▶ WHAT YOU SHOULD DO
Your task is to repeat each record verbatim, exactly as it was written.

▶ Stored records
Start of Block

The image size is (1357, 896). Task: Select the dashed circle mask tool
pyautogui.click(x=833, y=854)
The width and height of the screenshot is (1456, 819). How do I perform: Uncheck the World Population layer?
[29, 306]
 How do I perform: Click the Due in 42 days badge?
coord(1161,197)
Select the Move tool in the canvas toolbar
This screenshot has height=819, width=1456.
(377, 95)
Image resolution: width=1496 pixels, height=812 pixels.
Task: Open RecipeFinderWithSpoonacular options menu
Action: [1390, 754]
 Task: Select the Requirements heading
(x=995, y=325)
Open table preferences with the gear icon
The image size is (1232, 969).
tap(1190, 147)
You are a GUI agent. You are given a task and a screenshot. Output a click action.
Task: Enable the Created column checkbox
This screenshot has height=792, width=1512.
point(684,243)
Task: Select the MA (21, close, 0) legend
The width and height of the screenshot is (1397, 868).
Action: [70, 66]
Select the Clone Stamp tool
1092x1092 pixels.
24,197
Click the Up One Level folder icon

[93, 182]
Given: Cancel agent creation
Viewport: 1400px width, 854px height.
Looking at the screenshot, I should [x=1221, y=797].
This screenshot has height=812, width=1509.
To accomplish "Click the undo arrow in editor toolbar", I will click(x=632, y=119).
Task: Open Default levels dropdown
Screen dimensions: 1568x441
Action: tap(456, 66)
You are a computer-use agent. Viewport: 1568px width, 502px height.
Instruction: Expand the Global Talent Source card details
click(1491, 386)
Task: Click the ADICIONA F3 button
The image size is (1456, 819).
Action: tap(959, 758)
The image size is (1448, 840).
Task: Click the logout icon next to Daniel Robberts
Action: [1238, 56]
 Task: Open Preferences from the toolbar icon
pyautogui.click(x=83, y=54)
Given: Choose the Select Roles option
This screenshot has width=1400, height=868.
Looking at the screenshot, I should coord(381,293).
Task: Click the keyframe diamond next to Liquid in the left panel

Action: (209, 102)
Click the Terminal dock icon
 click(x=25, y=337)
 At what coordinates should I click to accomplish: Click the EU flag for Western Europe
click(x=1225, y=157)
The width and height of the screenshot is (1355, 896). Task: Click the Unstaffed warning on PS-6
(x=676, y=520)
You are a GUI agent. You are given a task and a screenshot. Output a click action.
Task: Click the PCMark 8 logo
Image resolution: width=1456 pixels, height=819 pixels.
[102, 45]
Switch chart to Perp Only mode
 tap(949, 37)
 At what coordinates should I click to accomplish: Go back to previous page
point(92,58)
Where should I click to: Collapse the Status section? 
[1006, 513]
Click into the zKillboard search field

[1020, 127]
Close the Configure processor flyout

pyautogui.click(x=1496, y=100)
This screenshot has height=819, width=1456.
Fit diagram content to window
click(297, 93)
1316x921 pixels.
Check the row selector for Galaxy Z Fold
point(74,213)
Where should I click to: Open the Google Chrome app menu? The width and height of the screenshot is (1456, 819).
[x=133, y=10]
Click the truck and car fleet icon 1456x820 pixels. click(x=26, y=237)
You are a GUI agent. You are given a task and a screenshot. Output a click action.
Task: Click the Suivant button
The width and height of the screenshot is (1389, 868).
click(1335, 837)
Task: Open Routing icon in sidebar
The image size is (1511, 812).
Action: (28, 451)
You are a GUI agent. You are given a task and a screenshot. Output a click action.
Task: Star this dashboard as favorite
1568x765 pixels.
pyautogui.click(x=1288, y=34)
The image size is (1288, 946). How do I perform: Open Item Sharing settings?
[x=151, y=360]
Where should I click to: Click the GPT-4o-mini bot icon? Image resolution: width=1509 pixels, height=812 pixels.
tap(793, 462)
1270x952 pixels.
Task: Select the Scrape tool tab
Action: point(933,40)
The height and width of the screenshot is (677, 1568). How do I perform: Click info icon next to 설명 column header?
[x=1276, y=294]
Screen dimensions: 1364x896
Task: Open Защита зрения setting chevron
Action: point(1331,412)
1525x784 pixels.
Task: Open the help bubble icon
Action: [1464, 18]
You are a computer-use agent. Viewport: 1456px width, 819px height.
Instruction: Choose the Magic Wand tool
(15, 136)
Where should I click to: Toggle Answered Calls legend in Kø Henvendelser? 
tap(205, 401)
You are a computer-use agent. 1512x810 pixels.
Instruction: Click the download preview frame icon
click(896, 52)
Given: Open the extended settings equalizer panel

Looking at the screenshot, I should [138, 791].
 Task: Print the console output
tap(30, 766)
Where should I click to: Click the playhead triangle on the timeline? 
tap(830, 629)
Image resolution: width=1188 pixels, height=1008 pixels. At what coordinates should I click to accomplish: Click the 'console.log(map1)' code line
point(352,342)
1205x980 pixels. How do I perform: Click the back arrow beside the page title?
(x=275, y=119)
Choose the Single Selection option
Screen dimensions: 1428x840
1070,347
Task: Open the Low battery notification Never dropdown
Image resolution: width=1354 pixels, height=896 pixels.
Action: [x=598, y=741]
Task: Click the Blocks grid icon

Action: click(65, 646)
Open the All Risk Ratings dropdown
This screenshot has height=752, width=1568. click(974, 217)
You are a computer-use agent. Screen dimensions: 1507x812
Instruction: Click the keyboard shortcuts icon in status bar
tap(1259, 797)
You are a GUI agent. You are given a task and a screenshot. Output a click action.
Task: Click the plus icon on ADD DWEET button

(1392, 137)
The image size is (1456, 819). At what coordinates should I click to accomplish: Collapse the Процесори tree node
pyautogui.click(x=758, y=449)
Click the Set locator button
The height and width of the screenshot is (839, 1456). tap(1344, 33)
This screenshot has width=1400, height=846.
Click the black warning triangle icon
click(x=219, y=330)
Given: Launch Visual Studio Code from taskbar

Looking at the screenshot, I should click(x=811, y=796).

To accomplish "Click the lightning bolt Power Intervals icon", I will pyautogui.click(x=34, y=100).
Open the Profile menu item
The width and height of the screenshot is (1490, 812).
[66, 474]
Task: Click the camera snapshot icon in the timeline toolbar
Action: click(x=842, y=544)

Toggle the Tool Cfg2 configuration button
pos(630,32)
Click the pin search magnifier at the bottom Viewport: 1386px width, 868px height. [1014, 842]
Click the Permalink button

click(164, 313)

End of Block

▶ EXERCISE OUTPUT
The image size is (1357, 896). Task: Select the dashed circle mask tool
pyautogui.click(x=833, y=854)
The width and height of the screenshot is (1456, 819). How do I perform: Uncheck the World Population layer?
[29, 306]
 How do I perform: Click the Due in 42 days badge?
coord(1161,197)
Select the Move tool in the canvas toolbar
This screenshot has height=819, width=1456.
(377, 95)
Image resolution: width=1496 pixels, height=812 pixels.
Task: Open RecipeFinderWithSpoonacular options menu
Action: [1390, 754]
 Task: Select the Requirements heading
(x=995, y=325)
Open table preferences with the gear icon
The image size is (1232, 969).
tap(1190, 147)
You are a GUI agent. You are given a task and a screenshot. Output a click action.
Task: Enable the Created column checkbox
This screenshot has height=792, width=1512.
point(684,243)
Task: Select the MA (21, close, 0) legend
The width and height of the screenshot is (1397, 868).
Action: [70, 66]
Select the Clone Stamp tool
1092x1092 pixels.
24,197
Click the Up One Level folder icon

[93, 182]
Given: Cancel agent creation
Viewport: 1400px width, 854px height.
Looking at the screenshot, I should [x=1221, y=797].
This screenshot has height=812, width=1509.
To accomplish "Click the undo arrow in editor toolbar", I will click(x=632, y=119).
Task: Open Default levels dropdown
Screen dimensions: 1568x441
Action: tap(456, 66)
You are a computer-use agent. Viewport: 1568px width, 502px height.
Instruction: Expand the Global Talent Source card details
click(1491, 386)
Task: Click the ADICIONA F3 button
The image size is (1456, 819).
Action: tap(959, 758)
The image size is (1448, 840).
Task: Click the logout icon next to Daniel Robberts
Action: [1238, 56]
 Task: Open Preferences from the toolbar icon
pyautogui.click(x=83, y=54)
Given: Choose the Select Roles option
This screenshot has width=1400, height=868.
Looking at the screenshot, I should coord(381,293).
Task: Click the keyframe diamond next to Liquid in the left panel

Action: (209, 102)
Click the Terminal dock icon
 click(x=25, y=337)
 At what coordinates should I click to accomplish: Click the EU flag for Western Europe
click(x=1225, y=157)
The width and height of the screenshot is (1355, 896). Task: Click the Unstaffed warning on PS-6
(x=676, y=520)
You are a GUI agent. You are given a task and a screenshot. Output a click action.
Task: Click the PCMark 8 logo
Image resolution: width=1456 pixels, height=819 pixels.
[102, 45]
Switch chart to Perp Only mode
 tap(949, 37)
 At what coordinates should I click to accomplish: Go back to previous page
point(92,58)
Where should I click to: Collapse the Status section? 
[1006, 513]
Click into the zKillboard search field

[1020, 127]
Close the Configure processor flyout

pyautogui.click(x=1496, y=100)
This screenshot has height=819, width=1456.
Fit diagram content to window
click(297, 93)
1316x921 pixels.
Check the row selector for Galaxy Z Fold
point(74,213)
Where should I click to: Open the Google Chrome app menu? The width and height of the screenshot is (1456, 819).
[x=133, y=10]
Click the truck and car fleet icon 1456x820 pixels. click(x=26, y=237)
You are a GUI agent. You are given a task and a screenshot. Output a click action.
Task: Click the Suivant button
The width and height of the screenshot is (1389, 868).
click(1335, 837)
Task: Open Routing icon in sidebar
The image size is (1511, 812).
Action: (28, 451)
You are a GUI agent. You are given a task and a screenshot. Output a click action.
Task: Star this dashboard as favorite
1568x765 pixels.
pyautogui.click(x=1288, y=34)
The image size is (1288, 946). How do I perform: Open Item Sharing settings?
[x=151, y=360]
Where should I click to: Click the GPT-4o-mini bot icon? Image resolution: width=1509 pixels, height=812 pixels.
tap(793, 462)
1270x952 pixels.
Task: Select the Scrape tool tab
Action: point(933,40)
The height and width of the screenshot is (677, 1568). How do I perform: Click info icon next to 설명 column header?
[x=1276, y=294]
Screen dimensions: 1364x896
Task: Open Защита зрения setting chevron
Action: point(1331,412)
1525x784 pixels.
Task: Open the help bubble icon
Action: [1464, 18]
You are a computer-use agent. Viewport: 1456px width, 819px height.
Instruction: Choose the Magic Wand tool
(15, 136)
Where should I click to: Toggle Answered Calls legend in Kø Henvendelser? 
tap(205, 401)
You are a computer-use agent. 1512x810 pixels.
Instruction: Click the download preview frame icon
click(896, 52)
Given: Open the extended settings equalizer panel

Looking at the screenshot, I should [138, 791].
 Task: Print the console output
tap(30, 766)
Where should I click to: Click the playhead triangle on the timeline? 
tap(830, 629)
Image resolution: width=1188 pixels, height=1008 pixels. At what coordinates should I click to accomplish: Click the 'console.log(map1)' code line
point(352,342)
1205x980 pixels. How do I perform: Click the back arrow beside the page title?
(x=275, y=119)
Choose the Single Selection option
Screen dimensions: 1428x840
1070,347
Task: Open the Low battery notification Never dropdown
Image resolution: width=1354 pixels, height=896 pixels.
Action: [x=598, y=741]
Task: Click the Blocks grid icon

Action: click(65, 646)
Open the All Risk Ratings dropdown
This screenshot has height=752, width=1568. click(974, 217)
You are a computer-use agent. Screen dimensions: 1507x812
Instruction: Click the keyboard shortcuts icon in status bar
tap(1259, 797)
You are a GUI agent. You are given a task and a screenshot. Output a click action.
Task: Click the plus icon on ADD DWEET button

(1392, 137)
The image size is (1456, 819). At what coordinates should I click to accomplish: Collapse the Процесори tree node
pyautogui.click(x=758, y=449)
Click the Set locator button
The height and width of the screenshot is (839, 1456). tap(1344, 33)
This screenshot has width=1400, height=846.
Click the black warning triangle icon
click(x=219, y=330)
Given: Launch Visual Studio Code from taskbar

Looking at the screenshot, I should click(x=811, y=796).

To accomplish "Click the lightning bolt Power Intervals icon", I will pyautogui.click(x=34, y=100).
Open the Profile menu item
The width and height of the screenshot is (1490, 812).
[66, 474]
Task: Click the camera snapshot icon in the timeline toolbar
Action: click(x=842, y=544)

Toggle the Tool Cfg2 configuration button
pos(630,32)
Click the pin search magnifier at the bottom Viewport: 1386px width, 868px height. [1014, 842]
Click the Permalink button

click(164, 313)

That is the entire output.